Depuis 20 ans sont apparus de très nombreux traitements de la sclérose en plaques. Cette diversité permet de s’adapter rapidement au profil évolutif de la maladie. Plus important que le traitement c’est le protocole qui va être décidé avec le patient qui est important.


Une fois le diagnostic posé, le patient doit comprendre qu’il va être traité non pour ce qu’il est, mais pour ce qu’il risque d’être : en effet, aucun traitement actuel ne fera régresser des signes séquellaires.

Il faut ainsi analyser le dossier du patient et juger du risque évolutif, si celui-ci est notable, un traitement doit être instauré même si le patient n’a aucun trouble. Attendre des signes séquellaires permanents pour traiter est une perte de chance inadmissible sachant qu’avec l’âge les séquelles vont souvent s’aggraver.


Assez arbitrairement les traitements ont été classés en première, deuxième et troisième ligne. Les plus anciens sont les Interférons et le Glatiramère. Le risque thérapeutique est faible, la tolérance le plus souvent très correcte, mais ils sont injectables. Plus récent le Diméthylfumarate a l’avantage d’être per os et plus souvent efficace. Cette gamme est celle des immunomodulateurs. En première ligne il existe aussi un immunosuppresseur le Teriflunomide. En cas de poussée, d’aggravation de l’IRM ou de la clinique, un passage en deuxième ligne doit être fait le plus rapidement possible avec un immunosuppresseur comme le Fingolimod per os. Encore plus efficace, mais avec un risque thérapeutique le Natalizumab. Son risque est l’apparition d’une LEMP (leucoencéphalite multifocale progressive), mais la surveillance permet de contrôler le risque. A noter que ce risque peut aussi survenir avec les autres traitements, mais heureusement exceptionnellement.

Cette gamme a encore été enrichie par l’emploi de l’Ocrelizumab initialement donné pour les formes primaires progressives débutantes avec inflammation, mais qui a vu son autorisation supprimée dans cette indication.
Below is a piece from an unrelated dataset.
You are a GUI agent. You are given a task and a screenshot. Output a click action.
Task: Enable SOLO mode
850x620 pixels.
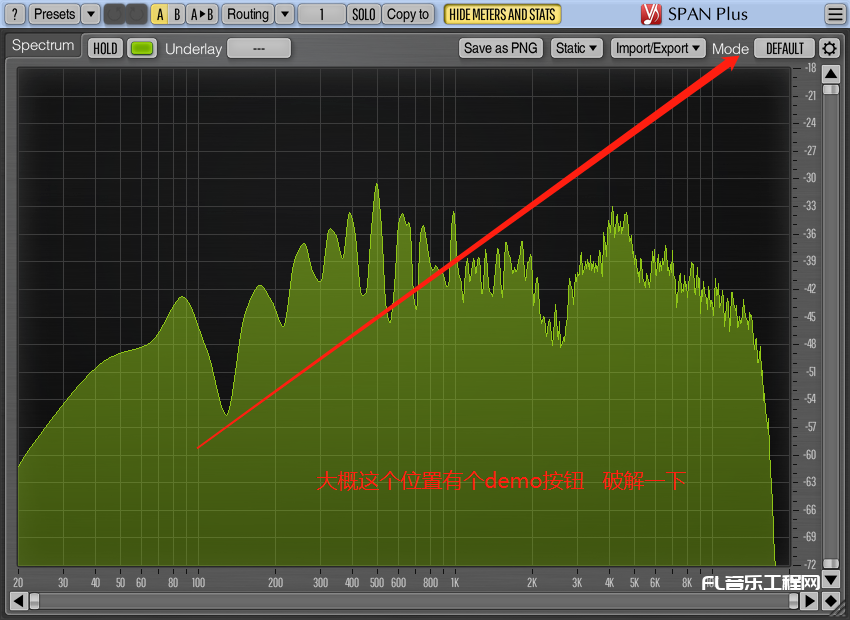[x=363, y=14]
Comme  il est  efficace pour les formes rémittentes et qu’en début de maladie trancher entre primaire progressive ou rémittente n’étant pas toujours facile, son utilisation dans ces cas est intéressante.

La chimiothérapie avec la Mitoxantrone reste utile pour les formes très inflammatoires de cette pathologie.

La vitamine D : il a été démontré que le risque de poussée ou d’apparition de la SEP était corrélé avec le taux de vitamine D. La preuve de l’efficacité d’un traitement substitutif n’est pas très solide, mais l’ajout de vitamine D doit être systématique.

De très nombreuses molécules sont à l’étude, les patients attendent toujours la nouveauté, mais la gamme actuelle des traitements pour les formes RR est importante et va permettre la prise en charge de presque tous les cas. Mais ne jamais oublier qu’il faut traiter vite, changer très rapidement si besoin et ne jamais laisser s’installer un déficit.

Deux mots sur le traitement des poussées : elles relèvent toujours de la cortisone, le plus souvent en perfusion intraveineuse 3 ou 5 jours. Actuellement de fortes doses per os peuvent être employées avec une tolérance correcte et une efficacité similaire. La Cortisone n’est pas un traitement préventif. Elle diminue la durée des troubles diminue le risque de séquelles, n’empêche pas l’installation de troubles.